Understand URIs
You can store data on your local device, or somewhere in the cloud. Wherever you store your data, you want to access the data when training machine learning models. To find and access data in Azure Machine Learning, you can use Uniform Resource Identifiers (URIs).
Understand URIs
A URI references the location of your data. For Azure Machine Learning to connect to your data, you need to prefix the URI with the appropriate protocol. There are three common protocols when working with data in the context of Azure Machine Learning:
http(s)
: Use for data stores publicly or privately in an Azure Blob Storage or publicly available http(s) location.abfs(s)
: Use for data stores in an Azure Data Lake Storage Gen 2.azureml
: Use for data stored in a datastore.
For example, you may create an Azure Blob Storage in Azure. To store data, you create a container named training-data
. Within the container, you create a folder datastore-path
. Within the folder, you store the CSV file diabetes.csv
.
When you want to access the data from the Azure Machine Learning workspace, you can use the path to the folder or file directly. When you want to connect to the folder or file directly, you can use the http(s)

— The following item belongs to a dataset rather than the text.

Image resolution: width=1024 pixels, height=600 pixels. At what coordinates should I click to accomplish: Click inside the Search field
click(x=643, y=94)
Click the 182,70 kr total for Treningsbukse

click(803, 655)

protocol. If the container is set to private, you'll need to provide some kind of authentication to get access to the data, like a Shared Access Signature (SAS).
When you create a datastore in Azure Machine Learning, you'll store the connection and authentication information in the workspace. Then, to access the data in the container, you can use the azureml
protocol.
Tip
A datastore is a reference to an existing storage account on Azure. Therefore, when you refer to data stored in a datastore, you may be referring to data being stored in an Azure Blob Storage or Azure Data Lake Storage. When you refer to the datastore however, you won't need to authenticate as the connection information stored with the datastore will be used by Azure Machine Learning.
It's considered a best practice to avoid any sensitive data in your code, like authentication information. Therefore, whenever possible, you should work with datastores and data assets in Azure Machine Learning. However, during experimentation in notebooks, you may want to connect directly to a storage location to avoid unnecessary overhead.